C’est à long terme qu’on peut trouver des solutions à cet autre problème parce qu’il nécessite beaucoup de moyens. Il faut injecter beaucoup d’argent dans ce problème ; nous devons nous organiser pour y faire face. Pour cette question sanitaire, nous sommes accompagnés par des vétérinaires qui nous suivent au jour le jour. Il y a une prophylaxie qui est assez surveillée et appliquée.
En quoi l’élevage de bovins et d’ovins est porteur pour celui qui l’exerce ?
On fait une activité soit par passion soit pour se faire de l’argent et on peut allier les deux. L’élevage de bovins et d’ovins est une très bonne activité parce que le marché est là. La consommation de bétail est assez consistante en Côte d’Ivoire. Le marché ivoirien est fourni de l’extérieur et donc cela coûte plus cher de faire venir des animaux de l’extérieur que de les acheter sur place. Il suffit de professionnaliser le secteur et puis c’est une activité rentable.

§ Données présentées:
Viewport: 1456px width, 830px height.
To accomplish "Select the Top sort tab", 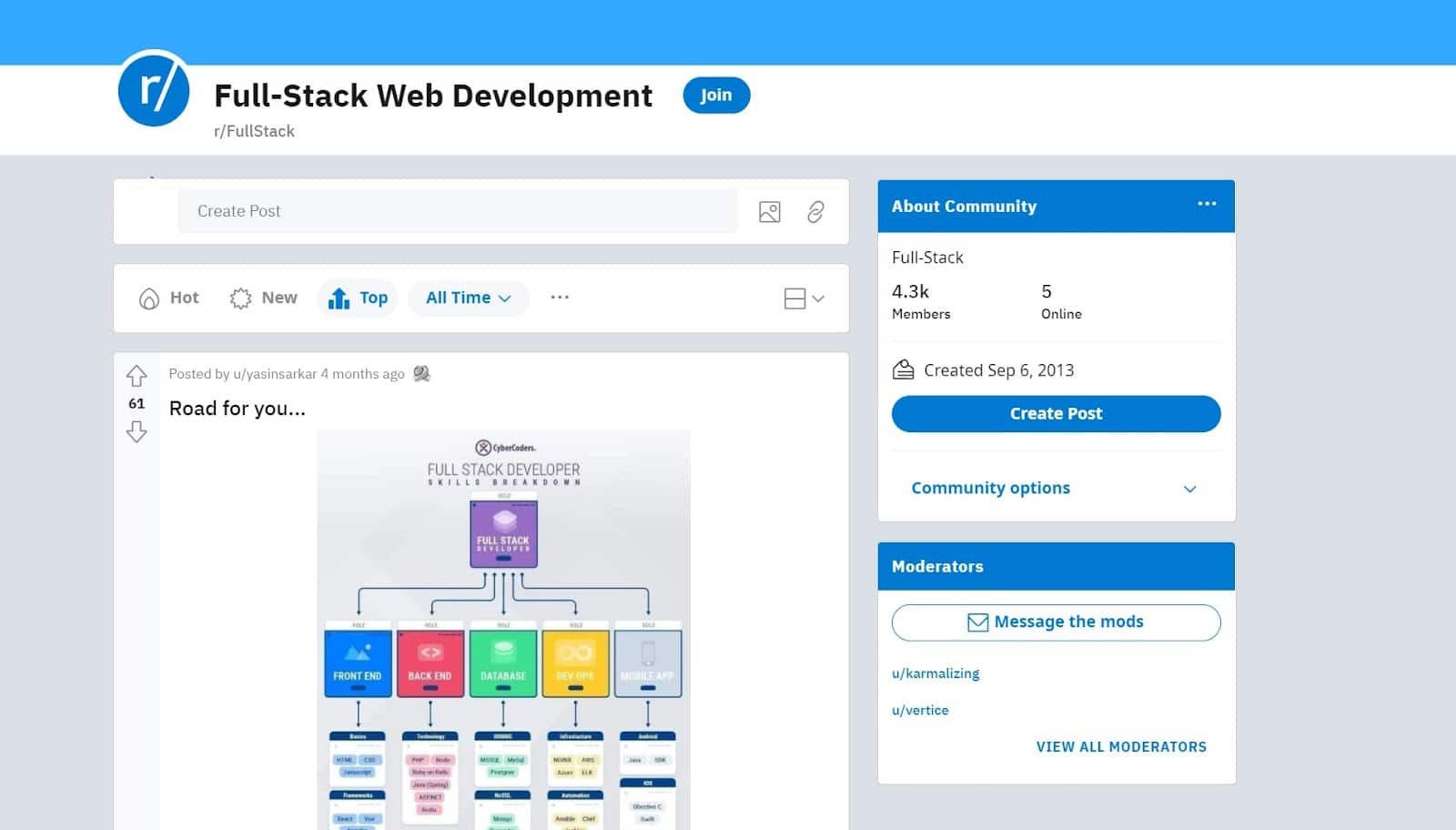I will (x=358, y=298).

§ Tâches à réaliser:
**1)** Recopiez, dans l'extrait sur l'élevage, le passage qui s'ouvre sur les mots contenant « En quoi l’élevage » et se referme sur « une activité rentable. ».
**2)** D'après l'extrait sur l'élevage, comment le marché ivoirien est-il fourni ?

§ Réponses aux tâches:
**1)**
En quoi l’élevage de bovins et d’ovins est porteur pour celui qui l’exerce ?
On fait une activité soit par passion soit pour se faire de l’argent et on peut allier les deux. L’élevage de bovins et d’ovins est une très bonne activité parce que le marché est là. La consommation de bétail est assez consistante en Côte d’Ivoire. Le marché ivoirien est fourni de l’extérieur et donc cela coûte plus cher de faire venir des animaux de l’extérieur que de les acheter sur place. Il suffit de professionnaliser le secteur et puis c’est une activité rentable.

**2)** Il est fourni de l'extérieur.